Nonostante la volontà ferrea del giocatore di vestire nuovamente la maglia bianconera, la trattativa con il club francese, fresco vincitore di due titoli europei consecutivi, si preannuncia complessa e tutt'altro che agevole. Il Paris Saint-Germain non sembra intenzionato a concedere sconti particolari e ha fissato il prezzo del cartellino di Kolo Muani intorno ai 40 milioni di euro per una cessione a titolo definitivo. Dal canto suo, la Juventus sta cercando di mediare, proponendo una cifra che oscilla tra i 30 e i 35 milioni di euro, cercando di far leva sulla necessità dei parigini di sfoltire una rosa estremamente competitiva e costosa. L'obiettivo della dirigenza della Continassa è quello di trovare un punto d'incontro che soddisfi entrambe le parti, garantendo a Spalletti un terminale offensivo di caratura internazionale capace di garantire profondità e cinismo sotto porta.

Parallelamente alla ricerca del nuovo bomber, la Juventus sta affrontando una profonda ristrutturazione del pacchetto arretrato, partendo proprio dalla porta dove Michele Di Gregorio è ormai considerato in uscita. L'estremo difensore ha recentemente declinato una proposta proveniente dal Besiktas e attende una nuova sistemazione, spingendo la società a cercare un profilo di comprovata esperienza internazionale. Il candidato numero uno per raccogliere l'eredità tra i pali è Emiliano Martinez, detto il Dibu, attuale titolare dell'Argentina campione del mondo e colonna dell'Aston Villa. La Vecchia Signora avrebbe già raggiunto un'intesa di massima con il portiere per un contratto triennale da 5 milioni di euro netti a stagione, una cifra inferiore rispetto ai 7 milioni che percepisce attualmente in Inghilterra. Tuttavia, resta da colmare la distanza con il club di Birmingham, che chiede 15 milioni di euro a fronte di un'offerta bianconera che non vorrebbe superare i 5 milioni, considerando i 34 anni d'età dell'argentino.

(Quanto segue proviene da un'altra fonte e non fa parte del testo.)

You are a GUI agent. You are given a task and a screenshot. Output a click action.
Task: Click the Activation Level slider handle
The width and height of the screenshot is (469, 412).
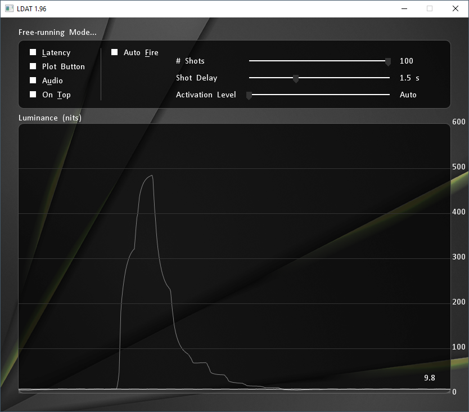[x=249, y=96]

Qualora la pista che porta a Martinez dovesse farsi troppo impervia, Carnevali tiene calde diverse alternative di alto livello, con un occhio di riguardo per Guglielmo Vicario. L'attuale portiere del Tottenham non ha mai nascosto il desiderio di tornare a giocare nel campionato italiano dopo la sua esperienza in Premier League, e rappresenterebbe una scelta in linea con la volontà del club di ricostruire uno zoccolo duro di calciatori azzurri. Sebbene l'ingaggio di Vicario sia più contenuto, intorno ai 3 milioni annui, gli Spurs valutano il suo cartellino non meno di 15 milioni di euro, rendendo l'operazione comunque onerosa. Sullo sfondo rimane anche la suggestione Jan Oblak dell'Atletico Madrid, sebbene il suo stipendio faraonico da 10 milioni di euro a stagione rappresenti un ostacolo quasi insormontabile per i nuovi parametri finanziari della Juventus. La strategia complessiva punta a coniugare solidità difensiva e identità nazionale, elementi storicamente fondamentali per i successi del club torinese.